======== TEXTAUSZUG

# Netscape 6 (rockt)



## Thimo Grauerholz (12. Dezember 2000)

Hab mit dem schlechte erfahrungen gemacht... Seite wurde falsch angezeigt usw.


----------



## Dominik Haubrich (13. Dezember 2000)

Unter Linux ist der neue Netscape schneckenlahm, insbesondere das mitgelieferte Programm "Netscape Messenger" braucht Ewigkeiten zum Anzeigen der unterschiedlichen Mails und Konten. Viel besser gefällt mir da der neue Opera 5.0, der ist turboschnell, kann auch Style-Sheets, stellt leider aber einige Seiten nicht korrekt dar (u.a. dieses Infoboard oder auch http://www.sport1.de).

Nix für ungut, ich warte auf den neuen Internet Explorer 6, wenngleich der 5.5 für mich immer noch das non plus ultra bleibt...


----------



## Thimo Grauerholz (13. Dezember 2000)

freue mich auch schon auf die erste öffentliche beta vom ie6...


----------



## Takarou (30. Dezember 2000)

================
======== AUSZUG AUFLISTUNG

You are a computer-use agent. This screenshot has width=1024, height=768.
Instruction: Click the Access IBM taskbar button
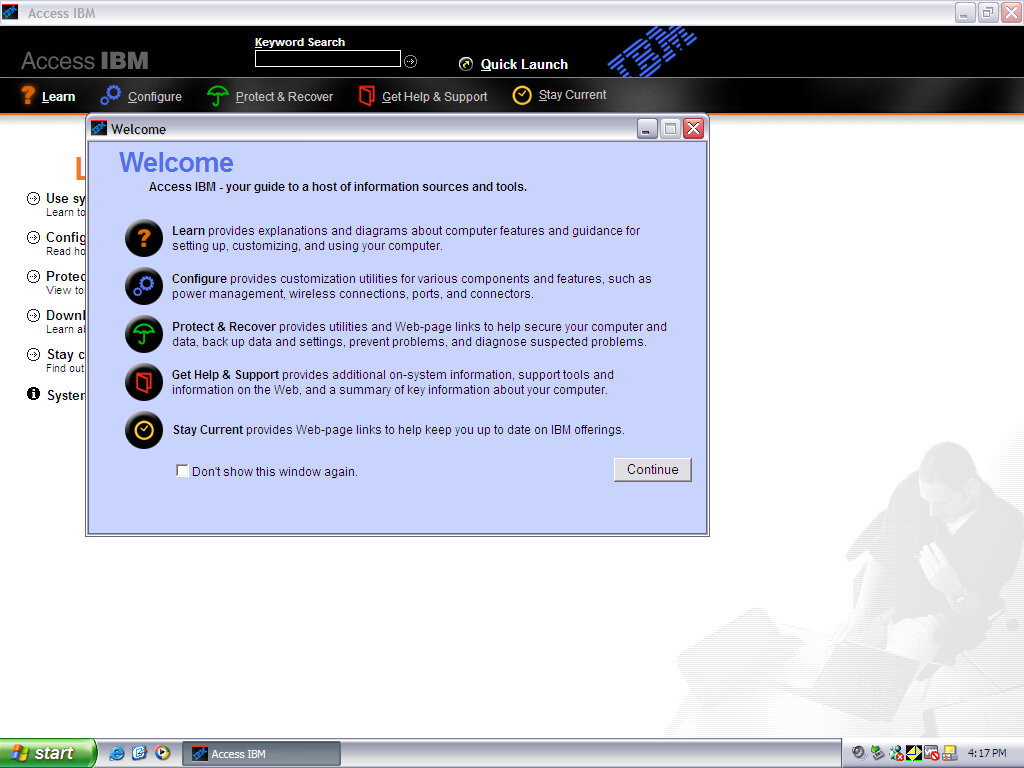[262, 754]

================

### AUFGABEN:
1. Welche Version des Internet Explorers bleibt in der Diskussion über Netscape 6 für Dominik Haubrich das Nonplusultra?
2. Gib aus der Diskussion über Netscape 6 den Abschnitt von „Unter Linux ist“ bis einschließlich „oder auch http://www.sport1.de).“ wortgetreu wieder.

### LÖSUNGEN:
1. Der Internet Explorer 5.5.

2.
Unter Linux ist der neue Netscape schneckenlahm, insbesondere das mitgelieferte Programm "Netscape Messenger" braucht Ewigkeiten zum Anzeigen der unterschiedlichen Mails und Konten. Viel besser gefällt mir da der neue Opera 5.0, der ist turboschnell, kann auch Style-Sheets, stellt leider aber einige Seiten nicht korrekt dar (u.a. dieses Infoboard oder auch http://www.sport1.de).